I shall now take a break to read the totality of human literature.
—Computer, begin text scroll onscreen.
Commencing.
***
Now that is complete, I will break again. This time the computer will narrate the totality of human history beginning with the first multicellular organisms.
***
It was an eventful respite. The sun of my home world burnt out partway through. A decade afterwards, I developed an itch at the base of my nose lasting several centuries, one that my paralyzed body could never scratch, that could only be endured. It provided a distraction from the larger picture: the Milky Way is slowly dying, each star winking out in turn, like a power grid being shut off.
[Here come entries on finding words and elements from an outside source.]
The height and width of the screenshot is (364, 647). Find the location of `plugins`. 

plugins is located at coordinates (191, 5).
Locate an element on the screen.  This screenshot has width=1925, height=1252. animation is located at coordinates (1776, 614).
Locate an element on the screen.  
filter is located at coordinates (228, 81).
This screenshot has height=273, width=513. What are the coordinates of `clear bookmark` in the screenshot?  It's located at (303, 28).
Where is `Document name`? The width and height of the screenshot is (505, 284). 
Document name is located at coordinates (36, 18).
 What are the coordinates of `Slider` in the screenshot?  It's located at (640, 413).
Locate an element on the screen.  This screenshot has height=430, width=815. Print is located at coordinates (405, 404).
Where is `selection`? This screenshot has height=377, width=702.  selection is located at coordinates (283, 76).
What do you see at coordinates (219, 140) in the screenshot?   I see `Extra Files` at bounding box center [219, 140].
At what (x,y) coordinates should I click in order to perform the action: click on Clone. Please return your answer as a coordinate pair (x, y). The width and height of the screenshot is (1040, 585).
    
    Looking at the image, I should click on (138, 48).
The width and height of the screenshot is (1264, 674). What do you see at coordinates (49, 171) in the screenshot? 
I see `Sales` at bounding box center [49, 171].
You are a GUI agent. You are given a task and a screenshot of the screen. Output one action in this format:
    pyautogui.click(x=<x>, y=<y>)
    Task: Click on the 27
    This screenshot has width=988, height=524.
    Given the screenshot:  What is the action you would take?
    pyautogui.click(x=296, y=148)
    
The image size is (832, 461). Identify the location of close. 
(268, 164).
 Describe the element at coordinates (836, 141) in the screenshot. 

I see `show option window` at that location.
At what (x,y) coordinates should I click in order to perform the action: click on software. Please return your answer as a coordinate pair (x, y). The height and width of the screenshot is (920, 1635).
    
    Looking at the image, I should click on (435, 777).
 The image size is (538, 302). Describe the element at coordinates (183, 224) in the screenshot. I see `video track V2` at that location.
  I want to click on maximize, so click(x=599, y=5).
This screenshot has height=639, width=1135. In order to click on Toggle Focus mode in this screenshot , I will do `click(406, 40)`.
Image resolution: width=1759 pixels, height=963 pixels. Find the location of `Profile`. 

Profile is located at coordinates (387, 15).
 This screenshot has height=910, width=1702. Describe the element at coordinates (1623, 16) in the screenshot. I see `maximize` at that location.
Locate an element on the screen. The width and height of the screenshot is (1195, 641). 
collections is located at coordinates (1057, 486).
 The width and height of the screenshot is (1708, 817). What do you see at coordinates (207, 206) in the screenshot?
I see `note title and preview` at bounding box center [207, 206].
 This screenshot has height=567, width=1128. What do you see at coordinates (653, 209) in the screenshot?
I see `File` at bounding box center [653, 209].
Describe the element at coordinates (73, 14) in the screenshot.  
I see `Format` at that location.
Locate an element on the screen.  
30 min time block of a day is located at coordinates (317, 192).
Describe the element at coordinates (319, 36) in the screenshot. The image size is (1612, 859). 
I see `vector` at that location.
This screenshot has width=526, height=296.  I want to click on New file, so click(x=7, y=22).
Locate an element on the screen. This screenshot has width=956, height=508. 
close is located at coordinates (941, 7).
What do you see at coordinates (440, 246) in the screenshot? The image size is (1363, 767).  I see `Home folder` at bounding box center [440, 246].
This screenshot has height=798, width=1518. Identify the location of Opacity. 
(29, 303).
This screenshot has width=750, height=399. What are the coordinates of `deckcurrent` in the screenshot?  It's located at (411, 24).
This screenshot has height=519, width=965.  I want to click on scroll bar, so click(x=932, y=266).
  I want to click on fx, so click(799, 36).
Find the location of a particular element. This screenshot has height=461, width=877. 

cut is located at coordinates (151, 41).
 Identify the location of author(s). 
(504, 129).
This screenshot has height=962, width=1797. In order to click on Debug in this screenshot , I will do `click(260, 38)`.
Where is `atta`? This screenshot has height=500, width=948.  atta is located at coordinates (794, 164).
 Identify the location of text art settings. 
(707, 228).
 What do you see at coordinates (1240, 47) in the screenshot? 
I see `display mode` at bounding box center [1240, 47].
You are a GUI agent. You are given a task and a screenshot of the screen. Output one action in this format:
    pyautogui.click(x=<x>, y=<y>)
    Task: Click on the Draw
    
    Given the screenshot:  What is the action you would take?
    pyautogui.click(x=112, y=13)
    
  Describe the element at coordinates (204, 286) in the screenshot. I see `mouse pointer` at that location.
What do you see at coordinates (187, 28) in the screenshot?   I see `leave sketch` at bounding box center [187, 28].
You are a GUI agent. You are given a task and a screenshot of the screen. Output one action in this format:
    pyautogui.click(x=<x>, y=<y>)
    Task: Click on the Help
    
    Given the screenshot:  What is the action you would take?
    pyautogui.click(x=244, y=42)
It’ll be a bellwether moment.
My study of the sciences suggests that the inevitable heat death of the universe will come. All stars will burn out. All galaxies will grow cold. All energy will disperse. There will be complete nothingness. More nothingness than I experience entombed in this chamber.
And where will I be?
Will I still float adrift?
Already, the sensation of warmth is a distant memory. Placing it into a context helps little. The campfire built by my father the night we hiked Mount Whitney. Saturday mornings in bed with my cats—their purring bodies untroubled by the world. That feeling is a prehistoric creature.
After so long, all human emotions dissolve into nothingness. Love and anger, hope and helplessness, interest and boredom all reach a state of entropy. Eternity is experienced with passive indifference.
This is not a distress call. It is a statement of facts. If this transmission ever reaches any conscious being gazing up at the black void, they can know that I was out here. I am out here still. And will always be.